Published online by Cambridge University Press: 22 September 2009
A FIRST ATTEMPT
What sort of Kantianism is available to someone who holds that all mathematics, including geometry, is analytic? A version of Helmholtz's view, presumably – that the qualitative properties of spatiality, though not the axioms of geometry (which are underdetermined by qualitative spatiality), are synthetic a priori on the basis of something like pure intuition. And this is indeed what we find in the early Carnap. Even before the 1920 dissertation, it seems that his interpretation of Kant was largely naturalistic and Helmholtzian. As he recounts from his student days:
Once I gave a report in Bauch's seminar on this view of Kant [that the geometrical structure of space is determined by the form of our intuition]. I tried to show that it seems possible to generalise this conception considerably, because I saw an analogy between space on the one hand and systems of other features of sense qualities on the other.

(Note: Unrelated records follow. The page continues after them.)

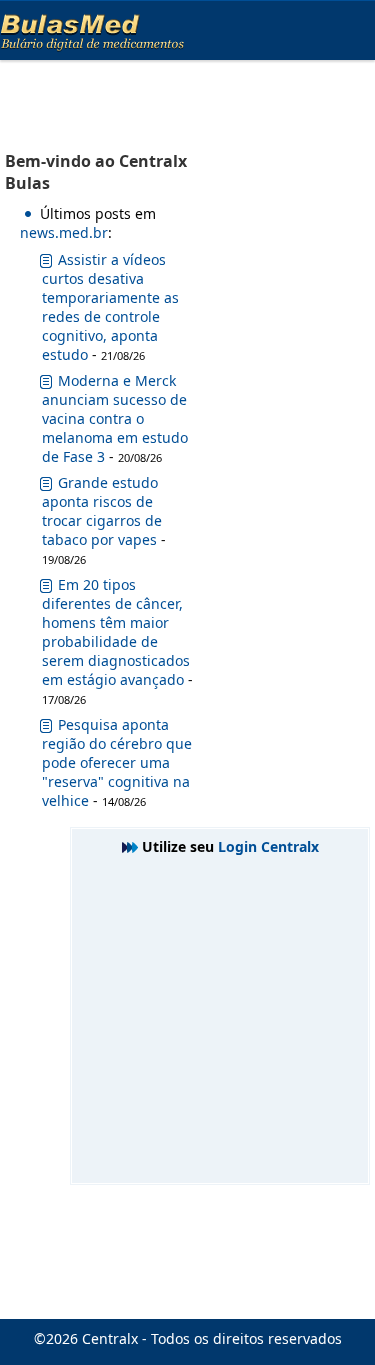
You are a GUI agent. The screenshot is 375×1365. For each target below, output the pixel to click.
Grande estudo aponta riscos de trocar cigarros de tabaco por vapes (102, 511)
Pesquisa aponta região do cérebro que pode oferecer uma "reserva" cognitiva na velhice (117, 762)
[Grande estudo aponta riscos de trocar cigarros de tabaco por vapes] (46, 486)
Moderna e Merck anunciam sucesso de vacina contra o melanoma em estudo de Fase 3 (115, 418)
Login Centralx (268, 846)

In particular, I tried to show that the three-dimensional structure of the system of colours, ordered according to their similarities, is determined by the form of our colour intuition in the same way in which the three-dimensional structure of space is determined by the form of our spatial intuition.(UCLA 1957a, p. B2)
What about the Marburg school? Carnap accepted its notion of the ‘object-creating function of thought’, as we will see below (p. 153).